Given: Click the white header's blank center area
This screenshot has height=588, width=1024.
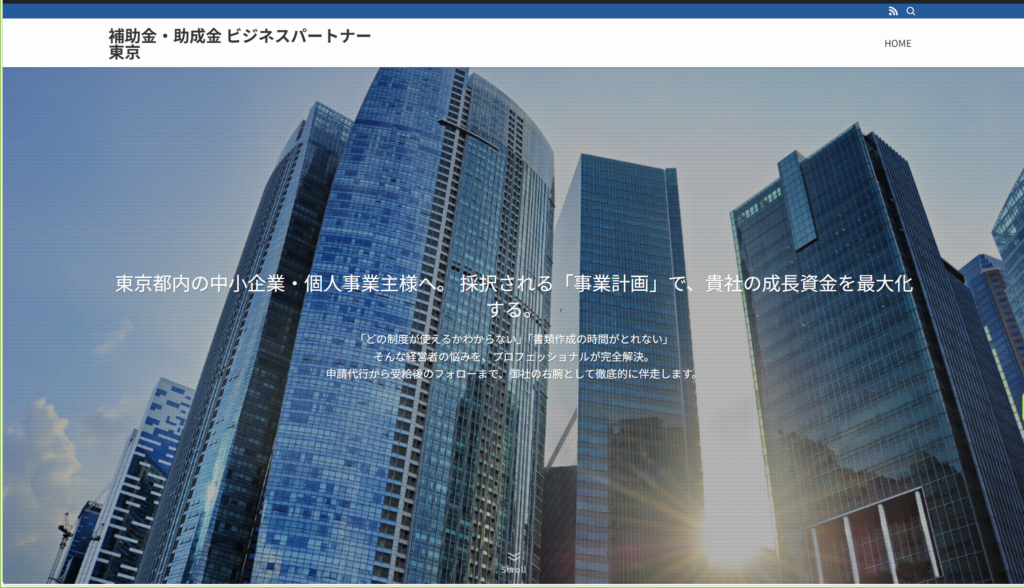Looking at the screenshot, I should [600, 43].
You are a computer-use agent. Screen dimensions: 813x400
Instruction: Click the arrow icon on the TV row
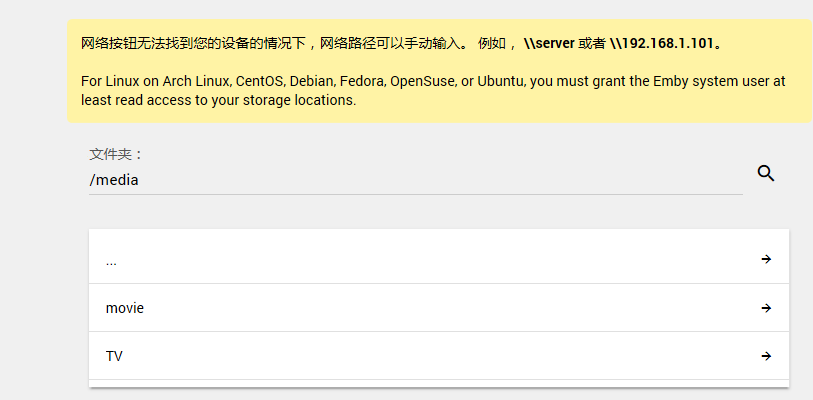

^^^^

[Assigned task]:
Among the lines of the listing above, tally the ones holding the string "Click" and give that count alone.

[Output for this task]:
2